(Records)
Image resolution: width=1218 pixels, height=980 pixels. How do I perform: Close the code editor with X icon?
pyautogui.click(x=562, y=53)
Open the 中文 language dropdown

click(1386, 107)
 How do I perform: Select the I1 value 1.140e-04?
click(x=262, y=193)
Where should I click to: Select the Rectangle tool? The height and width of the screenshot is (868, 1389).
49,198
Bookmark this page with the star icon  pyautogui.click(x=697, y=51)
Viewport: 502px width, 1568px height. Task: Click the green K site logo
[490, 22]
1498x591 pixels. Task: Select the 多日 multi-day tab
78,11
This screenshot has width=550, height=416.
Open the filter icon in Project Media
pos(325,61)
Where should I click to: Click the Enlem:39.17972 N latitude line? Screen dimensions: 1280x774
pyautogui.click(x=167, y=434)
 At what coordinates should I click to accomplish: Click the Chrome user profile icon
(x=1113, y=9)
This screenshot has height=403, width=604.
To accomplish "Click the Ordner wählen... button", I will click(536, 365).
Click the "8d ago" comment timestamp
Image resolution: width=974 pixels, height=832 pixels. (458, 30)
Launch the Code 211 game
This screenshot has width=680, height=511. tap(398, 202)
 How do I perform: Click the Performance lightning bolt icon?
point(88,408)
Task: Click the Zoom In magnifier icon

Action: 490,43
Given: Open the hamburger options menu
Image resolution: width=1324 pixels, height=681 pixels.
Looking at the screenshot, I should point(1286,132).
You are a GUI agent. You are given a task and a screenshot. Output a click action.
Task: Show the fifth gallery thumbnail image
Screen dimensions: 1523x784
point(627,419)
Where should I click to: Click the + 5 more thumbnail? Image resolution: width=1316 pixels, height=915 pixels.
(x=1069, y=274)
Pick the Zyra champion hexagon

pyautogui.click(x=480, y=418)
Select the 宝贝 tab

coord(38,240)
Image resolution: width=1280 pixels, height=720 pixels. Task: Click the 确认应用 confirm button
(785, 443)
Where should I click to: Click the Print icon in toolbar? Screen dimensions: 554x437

GOAL OF THE EXERCISE:
Rewrite the material from the line containing "Image resolution: width=1280" through the end of the material, switching "Print icon" to "Save icon" and leaving everything else unchanged.

WRITTEN SOLUTION:
Image resolution: width=1280 pixels, height=720 pixels. Task: Click the 确认应用 confirm button
(785, 443)
Where should I click to: Click the Save icon in toolbar? Screen dimensions: 554x437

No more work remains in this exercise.